Une partie de leur population n’a toujours pas accès à un nombre de calories suffisant, une autre n’a plus ce problème, mais son alimentation est de mauvaise qualité. « Cette nouvelle étude souligne l’importance de la prévention et de la prise en charge de l’obésité dès le début de la vie et jusqu’à l’âge adulte, grâce à l’alimentation, à l’activité physique et à des soins adéquats aux besoins », a réagi dans un communiqué le Dr Tedros Adhanom Ghebreyesus, directeur général de l’OMS. Il appelle à « la coopération du secteur privé, qui doit être responsable de l’impact de ses produits sur la santé ».
Les médicaments anti-obésité suscitent l’appétit des labos
Pourtant, les remèdes sont connus, mais trop peu appliqués, selon l’OMS : taxer les boissons sucrées, subventionner les aliments bons pour la santé, limiter le marketing d’aliments malsains auprès des enfants, encourager l’activité physique… Des actions de prévention qui semblent être prises de vitesse, ou à tout le moins concurrencées, ces derniers temps, par le recours à la médication, en particulier à des traitements pour le diabète. Utilisées contre l’obésité, ces pilules soi-disant miracle suscitent l’appétit des groupes pharmaceutiques, qui voient le développement de ce fléau comme la promesse de nouveaux profits à venir.

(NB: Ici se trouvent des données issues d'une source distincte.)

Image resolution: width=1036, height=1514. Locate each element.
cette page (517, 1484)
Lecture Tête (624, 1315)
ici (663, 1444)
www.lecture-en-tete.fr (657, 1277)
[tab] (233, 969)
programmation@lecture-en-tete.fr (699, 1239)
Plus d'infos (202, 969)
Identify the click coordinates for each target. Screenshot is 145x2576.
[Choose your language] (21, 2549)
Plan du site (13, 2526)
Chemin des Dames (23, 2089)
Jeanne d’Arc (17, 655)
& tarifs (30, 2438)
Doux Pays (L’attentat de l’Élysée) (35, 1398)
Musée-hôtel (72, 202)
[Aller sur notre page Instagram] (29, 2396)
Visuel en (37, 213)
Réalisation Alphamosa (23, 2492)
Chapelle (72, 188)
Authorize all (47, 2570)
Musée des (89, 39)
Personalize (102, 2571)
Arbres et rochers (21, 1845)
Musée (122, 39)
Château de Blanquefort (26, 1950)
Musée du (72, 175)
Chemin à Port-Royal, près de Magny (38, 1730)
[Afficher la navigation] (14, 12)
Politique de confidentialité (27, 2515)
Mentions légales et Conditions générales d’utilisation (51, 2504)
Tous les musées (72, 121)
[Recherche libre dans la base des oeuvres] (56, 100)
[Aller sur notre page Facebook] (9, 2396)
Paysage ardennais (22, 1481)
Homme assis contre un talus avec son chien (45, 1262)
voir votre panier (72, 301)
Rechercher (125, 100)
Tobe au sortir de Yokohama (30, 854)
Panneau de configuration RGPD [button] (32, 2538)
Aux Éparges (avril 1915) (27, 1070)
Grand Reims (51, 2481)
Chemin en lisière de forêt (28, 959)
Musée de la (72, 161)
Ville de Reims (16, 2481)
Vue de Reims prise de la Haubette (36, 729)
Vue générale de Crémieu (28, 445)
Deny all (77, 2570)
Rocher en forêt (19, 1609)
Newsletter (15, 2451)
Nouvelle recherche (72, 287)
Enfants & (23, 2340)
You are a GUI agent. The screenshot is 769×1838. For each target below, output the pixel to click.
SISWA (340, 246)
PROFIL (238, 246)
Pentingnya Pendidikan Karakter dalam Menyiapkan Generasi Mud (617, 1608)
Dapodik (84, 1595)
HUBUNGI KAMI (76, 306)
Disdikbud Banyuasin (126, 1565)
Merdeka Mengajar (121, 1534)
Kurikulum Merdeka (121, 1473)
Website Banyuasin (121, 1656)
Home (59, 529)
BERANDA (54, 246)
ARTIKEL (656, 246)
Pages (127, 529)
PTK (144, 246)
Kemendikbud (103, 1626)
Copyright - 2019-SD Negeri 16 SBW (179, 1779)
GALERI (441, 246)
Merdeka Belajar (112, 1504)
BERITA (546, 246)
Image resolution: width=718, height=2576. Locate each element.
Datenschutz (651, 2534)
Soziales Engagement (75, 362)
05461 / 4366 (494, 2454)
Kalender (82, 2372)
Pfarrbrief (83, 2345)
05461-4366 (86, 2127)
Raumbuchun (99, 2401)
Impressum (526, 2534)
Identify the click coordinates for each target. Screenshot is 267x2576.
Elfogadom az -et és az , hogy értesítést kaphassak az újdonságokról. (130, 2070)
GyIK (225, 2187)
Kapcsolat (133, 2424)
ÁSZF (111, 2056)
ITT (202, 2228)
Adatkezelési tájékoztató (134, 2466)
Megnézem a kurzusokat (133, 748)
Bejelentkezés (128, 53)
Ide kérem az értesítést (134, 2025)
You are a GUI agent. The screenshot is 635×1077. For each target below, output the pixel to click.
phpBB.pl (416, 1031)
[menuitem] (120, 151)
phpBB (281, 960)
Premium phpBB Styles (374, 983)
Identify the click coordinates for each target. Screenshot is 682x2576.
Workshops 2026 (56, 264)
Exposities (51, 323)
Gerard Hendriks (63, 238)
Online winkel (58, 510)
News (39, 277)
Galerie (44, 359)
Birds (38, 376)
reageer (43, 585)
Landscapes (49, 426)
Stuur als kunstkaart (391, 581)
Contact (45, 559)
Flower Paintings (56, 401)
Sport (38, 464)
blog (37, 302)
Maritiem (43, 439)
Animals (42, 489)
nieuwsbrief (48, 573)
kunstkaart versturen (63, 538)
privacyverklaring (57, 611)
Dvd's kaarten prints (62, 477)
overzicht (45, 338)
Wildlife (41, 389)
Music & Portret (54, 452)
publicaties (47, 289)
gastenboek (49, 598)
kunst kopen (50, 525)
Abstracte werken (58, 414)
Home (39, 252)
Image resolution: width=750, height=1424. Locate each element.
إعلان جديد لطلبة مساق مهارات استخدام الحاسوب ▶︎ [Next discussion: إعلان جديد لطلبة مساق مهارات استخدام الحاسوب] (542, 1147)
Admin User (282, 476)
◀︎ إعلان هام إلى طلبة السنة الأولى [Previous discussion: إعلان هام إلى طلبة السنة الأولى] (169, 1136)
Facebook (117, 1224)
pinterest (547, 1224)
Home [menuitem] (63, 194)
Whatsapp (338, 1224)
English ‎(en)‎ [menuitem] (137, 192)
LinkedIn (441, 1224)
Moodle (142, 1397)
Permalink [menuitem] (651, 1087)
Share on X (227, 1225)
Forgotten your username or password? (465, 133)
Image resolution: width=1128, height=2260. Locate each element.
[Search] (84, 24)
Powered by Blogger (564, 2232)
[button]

Impossible, dans ce contexte, de ne pas penser au scandale du Mediator, cet anti-diabétique utilisé comme coupe-faim, qui entendait profiter de cette lutte contre le surpoids, et a fini par tuer et blesser des dizaines de milliers de personnes, pendant ses 33 ans de commercialisation. « Ces médicaments sont un outil important, mais pas une solution » à l’obésité et la prévention, a jugé poliment Francesco Branca. « Il est important de regarder les effets à long terme ou secondaires de ces médicaments », a-t-il aussi averti.